More evidence links pesticides to hyperactivity

LOS ANGELES — A growing body of evidence is suggesting that exposure to organophosphate pesticides is a prime cause of attention deficit hyperactivity disorder. The findings are considered plausible to many experts because the pesticides are designed to attack the nervous systems of insects. It is not surprising, then, that they should also impinge on the nervous systems of humans who are exposed to them.

Forty organophosphate pesticides are registered in the United States, with at least 73 million pounds used each year in agricultural and residential settings.

ADHD is thought to affect 3 percent to 7 percent of American children, with boys affected more heavily than girls. Many experts believe its incidence has increased sharply in recent decades, but critics attribute the increased incidence to over-diagnosis. Some attribute the increase to the greater use of pesticides.

The newest study, reported today in the journal Environmental Health Perspectives, examines the effects of both prenatal and childhood exposure to the pesticides, which are widely used in the United States to control insects on food crops. Epidemiologist Brenda Eskenazi of the University of California, Berkeley, and her colleagues have been studying more than 300 Mexican American children living in the heavily agricultural Salinas Valley. Because they live in a farming community, the children are more likely than others to be exposed to the pesticides, but the problems resulting from environmental exposure are often first seen in those with the highest exposure.

Eskenazi and her team tested for levels of pesticide metabolites in urine in the mothers twice during their pregnancies and several times in the children after birth. They then tested the children at ages 3 ½ years and 5 years for attention disorders and ADHD, using the mothers’ reports, performance on standardized computer tests and behavior ratings from examiners. After correcting the data to account for lead exposure and other confounders, they found that each tenfold increase in pesticide levels in the mothers’ urine was associated with a fivefold increase in attention problems as measured by the assays.
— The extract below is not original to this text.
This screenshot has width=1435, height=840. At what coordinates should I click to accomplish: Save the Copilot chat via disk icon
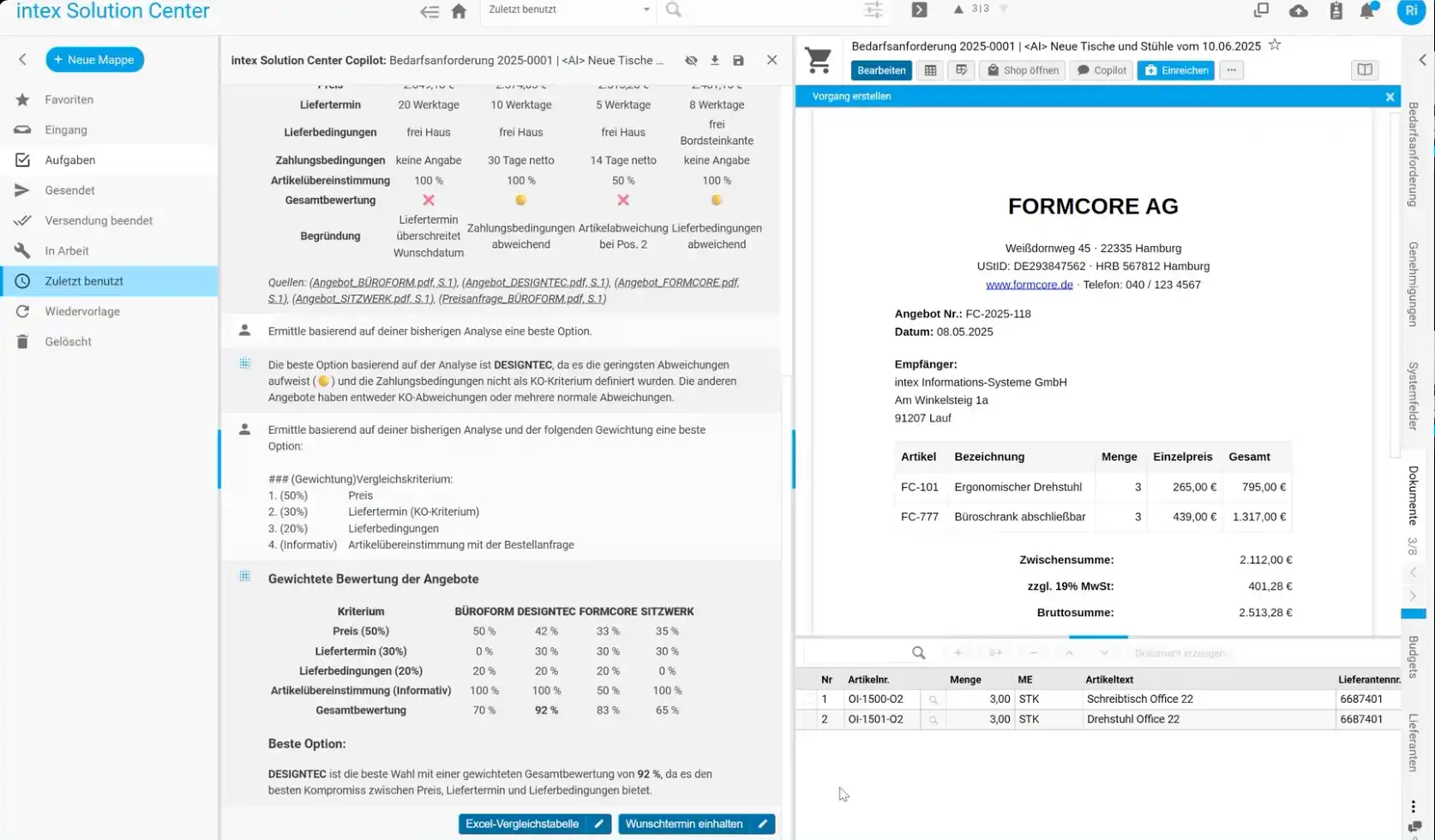pyautogui.click(x=738, y=60)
The effect was more pronounced in boys than in girls.

The study comes only three months after a Harvard study, looking at much lower levels of malathion in urine, found that a tenfold increase in pesticide levels was associated with a 55 percent increase in ADHD. The researchers believe that most of the children in the study were exposed to the malathion through food.

“It’s known that food is a significant source of pesticide exposure among the general population,” Eskenazi said in a statement. “I would recommend thoroughly washing fruits and vegetables before eating them, especially if you are pregnant.”